» Required action: Each line below must be written out exactly as shown.

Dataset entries
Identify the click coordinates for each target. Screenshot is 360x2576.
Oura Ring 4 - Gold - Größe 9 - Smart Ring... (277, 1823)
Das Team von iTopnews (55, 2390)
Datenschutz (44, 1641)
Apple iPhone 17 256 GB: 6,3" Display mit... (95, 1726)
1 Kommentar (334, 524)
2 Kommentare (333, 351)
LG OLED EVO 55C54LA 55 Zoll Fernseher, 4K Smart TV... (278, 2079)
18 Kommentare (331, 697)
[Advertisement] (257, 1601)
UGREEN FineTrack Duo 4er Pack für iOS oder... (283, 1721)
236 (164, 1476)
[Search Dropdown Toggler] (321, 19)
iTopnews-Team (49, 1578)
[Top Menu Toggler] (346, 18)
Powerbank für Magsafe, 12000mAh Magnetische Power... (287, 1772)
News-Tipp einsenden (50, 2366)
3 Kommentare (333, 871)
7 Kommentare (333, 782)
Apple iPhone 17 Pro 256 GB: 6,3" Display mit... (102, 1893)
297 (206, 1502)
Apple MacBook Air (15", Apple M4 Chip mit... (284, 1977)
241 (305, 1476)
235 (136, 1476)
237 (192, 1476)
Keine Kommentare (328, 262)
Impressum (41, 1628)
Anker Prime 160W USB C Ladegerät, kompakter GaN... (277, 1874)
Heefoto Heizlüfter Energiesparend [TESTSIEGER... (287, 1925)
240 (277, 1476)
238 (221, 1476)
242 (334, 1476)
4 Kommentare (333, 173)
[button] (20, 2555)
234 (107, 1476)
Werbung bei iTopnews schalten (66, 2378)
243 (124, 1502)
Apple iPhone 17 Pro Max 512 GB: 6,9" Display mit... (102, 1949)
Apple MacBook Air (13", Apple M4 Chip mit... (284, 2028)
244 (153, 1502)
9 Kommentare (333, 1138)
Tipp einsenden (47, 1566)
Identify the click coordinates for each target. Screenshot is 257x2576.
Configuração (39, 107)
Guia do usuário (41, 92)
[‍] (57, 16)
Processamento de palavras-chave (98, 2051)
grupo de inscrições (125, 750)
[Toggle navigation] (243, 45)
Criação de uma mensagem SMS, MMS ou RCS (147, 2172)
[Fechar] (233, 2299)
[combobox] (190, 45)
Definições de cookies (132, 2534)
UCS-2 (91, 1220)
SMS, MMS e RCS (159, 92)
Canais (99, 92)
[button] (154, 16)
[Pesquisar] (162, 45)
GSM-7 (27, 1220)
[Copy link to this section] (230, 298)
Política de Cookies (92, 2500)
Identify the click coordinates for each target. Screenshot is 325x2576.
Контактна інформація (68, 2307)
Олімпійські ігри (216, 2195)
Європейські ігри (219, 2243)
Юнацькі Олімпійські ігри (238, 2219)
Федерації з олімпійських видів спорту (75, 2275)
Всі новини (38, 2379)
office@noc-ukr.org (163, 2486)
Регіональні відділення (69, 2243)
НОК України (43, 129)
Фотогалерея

» Finished task:
Identify the click coordinates for each target. Screenshot is 360x2576.
Oura Ring 4 - Gold - Größe 9 - Smart Ring... (277, 1823)
Das Team von iTopnews (55, 2390)
Datenschutz (44, 1641)
Apple iPhone 17 256 GB: 6,3" Display mit... (95, 1726)
1 Kommentar (334, 524)
2 Kommentare (333, 351)
LG OLED EVO 55C54LA 55 Zoll Fernseher, 4K Smart TV... (278, 2079)
18 Kommentare (331, 697)
[Advertisement] (257, 1601)
UGREEN FineTrack Duo 4er Pack für iOS oder... (283, 1721)
236 (164, 1476)
[Search Dropdown Toggler] (321, 19)
iTopnews-Team (49, 1578)
[Top Menu Toggler] (346, 18)
Powerbank für Magsafe, 12000mAh Magnetische Power... (287, 1772)
News-Tipp einsenden (50, 2366)
3 Kommentare (333, 871)
7 Kommentare (333, 782)
Apple iPhone 17 Pro 256 GB: 6,3" Display mit... (102, 1893)
297 (206, 1502)
Apple MacBook Air (15", Apple M4 Chip mit... (284, 1977)
241 (305, 1476)
235 (136, 1476)
237 (192, 1476)
Keine Kommentare (328, 262)
Impressum (41, 1628)
Anker Prime 160W USB C Ladegerät, kompakter GaN... (277, 1874)
Heefoto Heizlüfter Energiesparend [TESTSIEGER... (287, 1925)
240 (277, 1476)
238 (221, 1476)
242 (334, 1476)
4 Kommentare (333, 173)
[button] (20, 2555)
234 (107, 1476)
Werbung bei iTopnews schalten (66, 2378)
243 (124, 1502)
Apple iPhone 17 Pro Max 512 GB: 6,9" Display mit... (102, 1949)
Apple MacBook Air (13", Apple M4 Chip mit... (284, 2028)
244 (153, 1502)
9 Kommentare (333, 1138)
Tipp einsenden (47, 1566)
Identify the click coordinates for each target. Screenshot is 257x2576.
Configuração (39, 107)
Guia do usuário (41, 92)
[‍] (57, 16)
Processamento de palavras-chave (98, 2051)
grupo de inscrições (125, 750)
[Toggle navigation] (243, 45)
Criação de uma mensagem SMS, MMS ou RCS (147, 2172)
[Fechar] (233, 2299)
[combobox] (190, 45)
Definições de cookies (132, 2534)
UCS-2 (91, 1220)
SMS, MMS e RCS (159, 92)
Canais (99, 92)
[button] (154, 16)
[Pesquisar] (162, 45)
GSM-7 (27, 1220)
[Copy link to this section] (230, 298)
Política de Cookies (92, 2500)
Identify the click coordinates for each target. Screenshot is 325x2576.
Контактна інформація (68, 2307)
Олімпійські ігри (216, 2195)
Європейські ігри (219, 2243)
Юнацькі Олімпійські ігри (238, 2219)
Федерації з олімпійських видів спорту (75, 2275)
Всі новини (38, 2379)
office@noc-ukr.org (163, 2486)
Регіональні відділення (69, 2243)
НОК України (43, 129)
Фотогалерея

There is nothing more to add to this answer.